Troppo facile prendersela con i ragazzi, insomma. Magari nascondendosi dietro un altro luogo comune, “vogliono tutto e subito”. “Questa non è una prerogativa delle nuove generazioni – dice Velasco – è sempre stato così. Dire che i giovani vogliono tutto e subito è un modo per evitare il problema. Per risolverlo, basta prendersi la responsabilità di non dar loro tutto e subito. Spesso siamo noi adulti ad essere troppo accondiscendenti, perché presi dalla fretta. Siamo noi che dobbiamo misurarci con la difficoltà di cambiare. E questo vale anche per le società sportive, che quando si accorgono che un ragazzo ha un minimo di talento lo sommergono e gli fanno perdere di vista passione e obbiettivi”.
Si tocca il tema delicato della gestione del talento. “Un giovane che fa due cosine va subito sui giornali, si innesca un meccanismo sbagliato e poi è facile perdere la testa. Non possiamo sorprenderci se il ragazzo smette di rendere. La verità è che dobbiamo guardare noi stessi, cambiare noi stessi, prima di pensare ai giovani”. E qui entra in scena il mister, il regista di tanti talenti: “La prima cosa che si aspettano è che non li giudichiamo. Che li critichiamo, sì, che li sproniamo, certo, ma che non li giudichiamo. Ciò che gli serve è la nostra fiducia, non le nostre critiche. E poi la nostra empatia. Il ragazzo ci deve piacere. Se non ci piace, siamo nei guai. E metteremo nei guai anche lui”.

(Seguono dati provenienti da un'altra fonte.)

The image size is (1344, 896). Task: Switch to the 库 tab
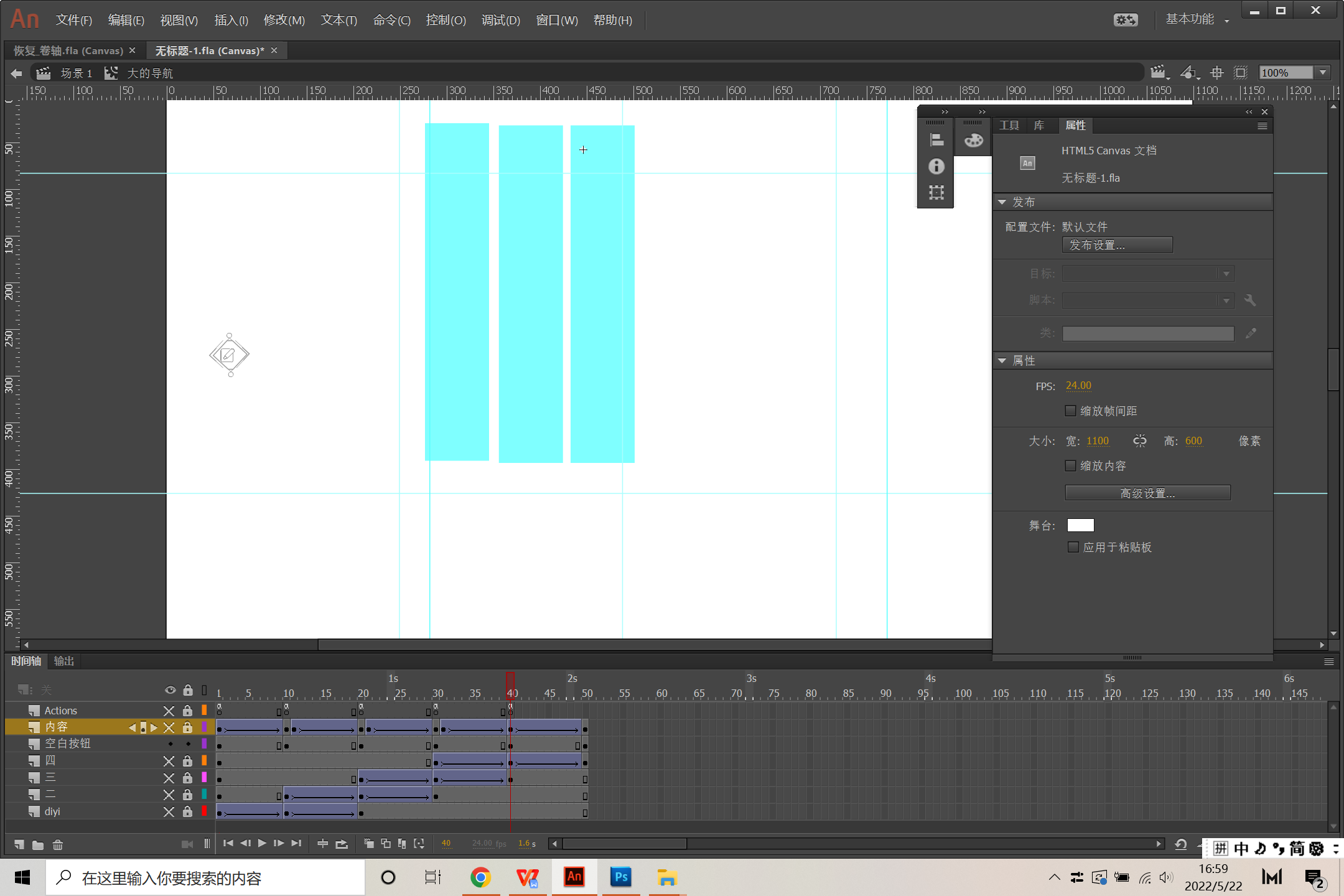(x=1039, y=126)

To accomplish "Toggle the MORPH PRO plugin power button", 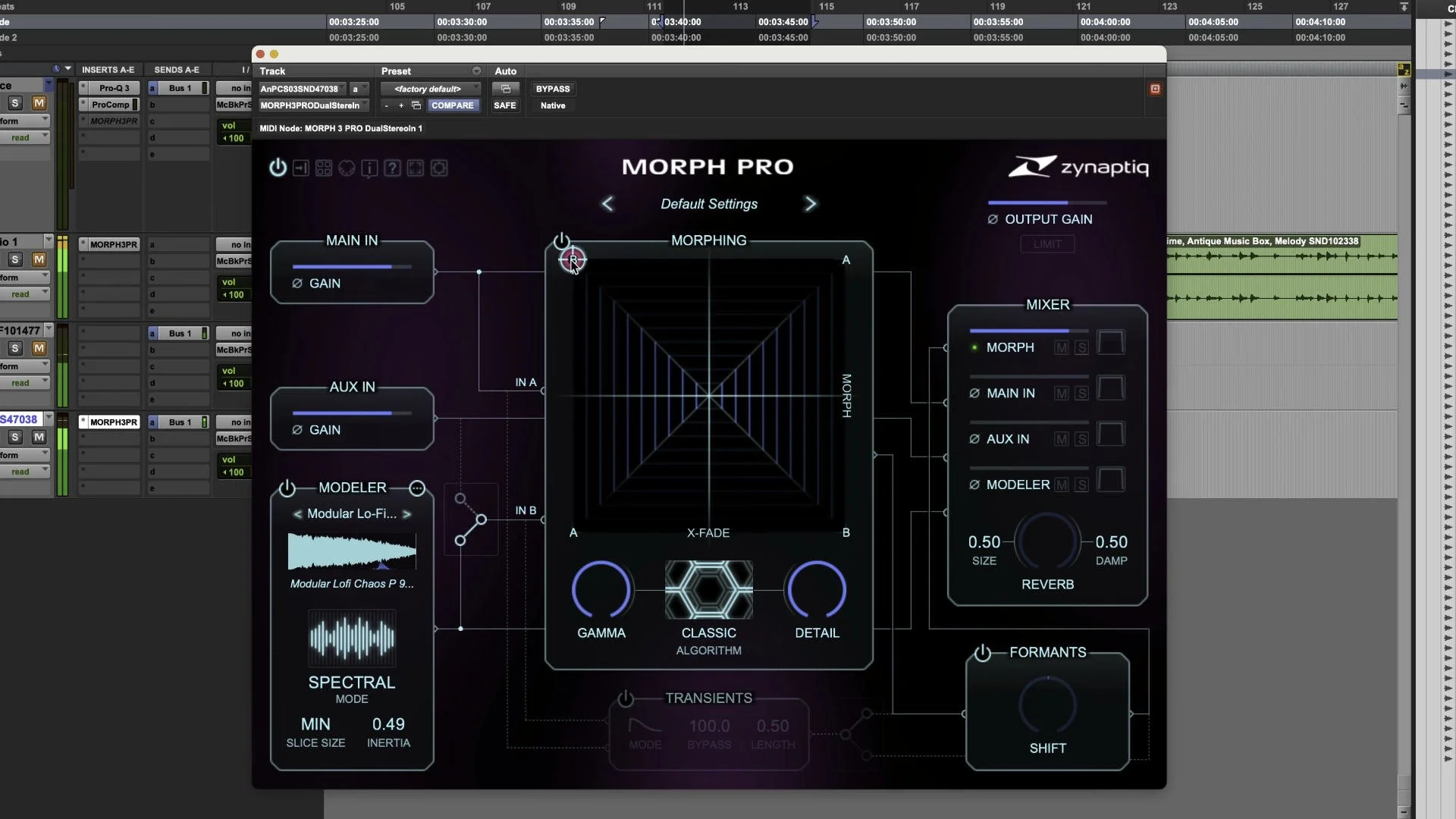I will click(277, 168).
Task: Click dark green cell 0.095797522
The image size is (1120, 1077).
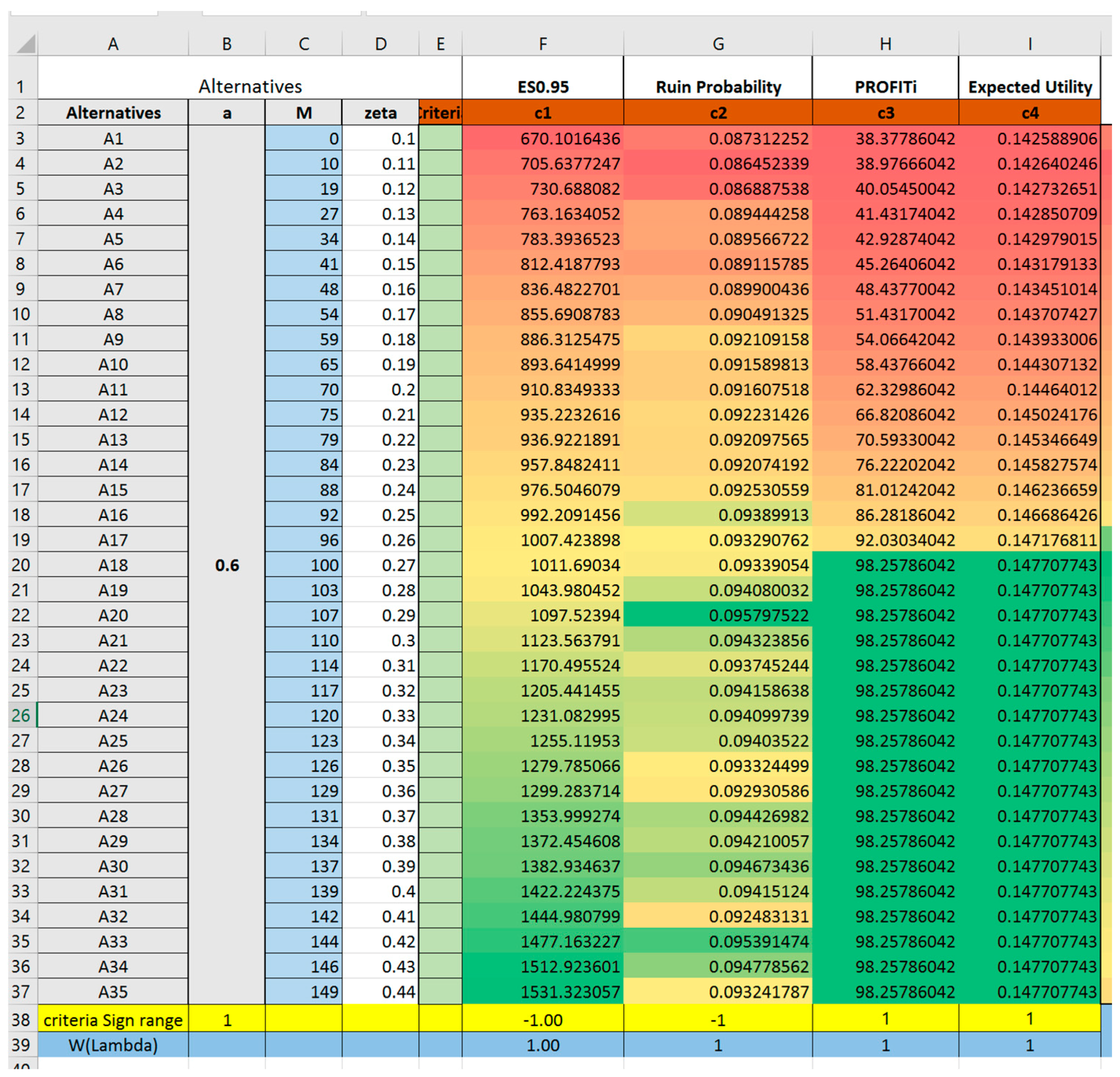Action: click(718, 615)
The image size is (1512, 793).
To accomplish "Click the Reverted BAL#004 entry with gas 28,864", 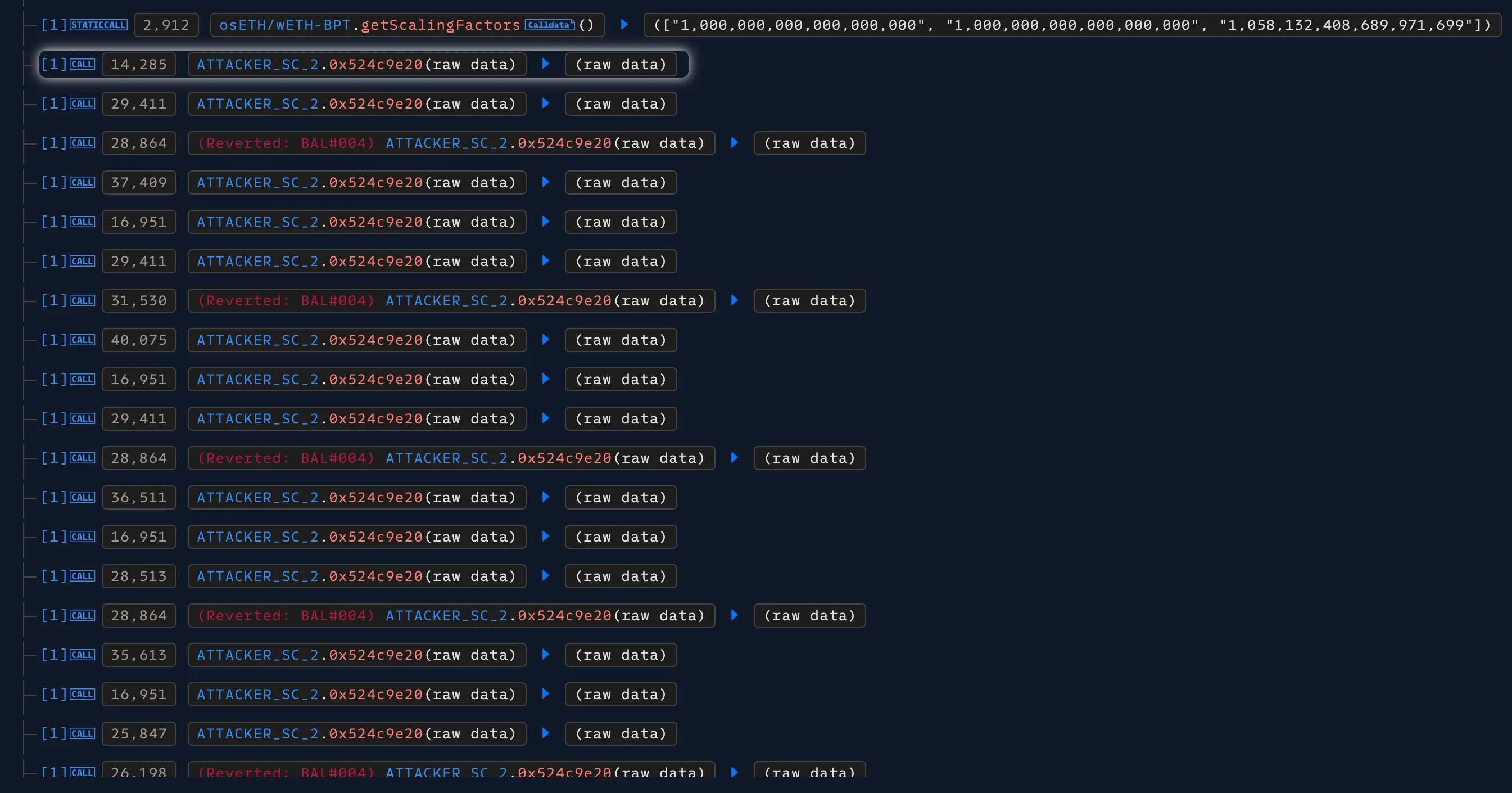I will (x=451, y=143).
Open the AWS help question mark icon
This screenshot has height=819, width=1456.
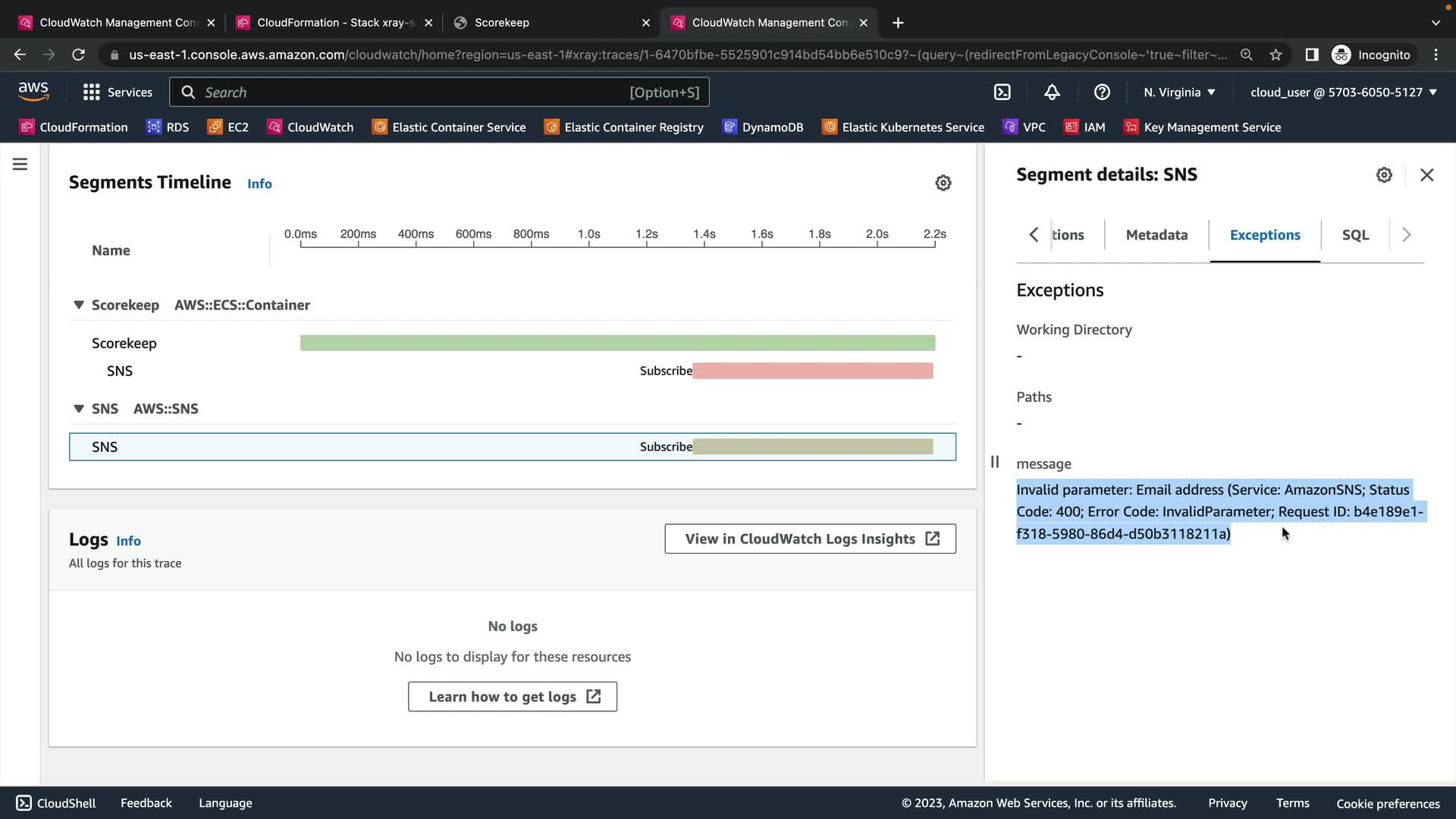tap(1102, 93)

E se non si tratta propriamente un fenomeno? Tanto meglio, sorride Velasco. “Io ho imparato di più quando ho allenato ragazzi meno bravi che grandi campioni – racconta – perché se uno ha talento e riesce a fare subito ciò che gli dico, non mi spinge ad applicarmi come allenatore. Se invece ha difficoltà, io devo mettermi in gioco e capire come aiutarlo. Come stimolare in lui l’intraprendenza, la volontà, il coraggio. Per questo non bisogna mai dire non sa farlo. Bisogna dire non sa farlo ancora. L’educazione, la pedagogia, la tecnica servono a riempire quell’ancora“.
Ma più di tutto, insiste Velasco, è importante confrontarsi con il gioco. “Se il linguaggio della matematica sono i numeri e il linguaggio della letteratura sono le parole, il linguaggio dell’educazione sono le immagini. Dobbiamo far vedere il gioco, vedere le azioni, vedere le partite. Vedere un campione della massima serie fare lo stesso errore che fa disperare noi. Soltanto così riusciremo a migliorare”. Il pubblico dello Sheraton applaude come si applaude solo il carisma, il talento, la storia della pallavolo. Che grazie alla Scuola Anderlini e a Confcooperative, oggi, è passata da Catania.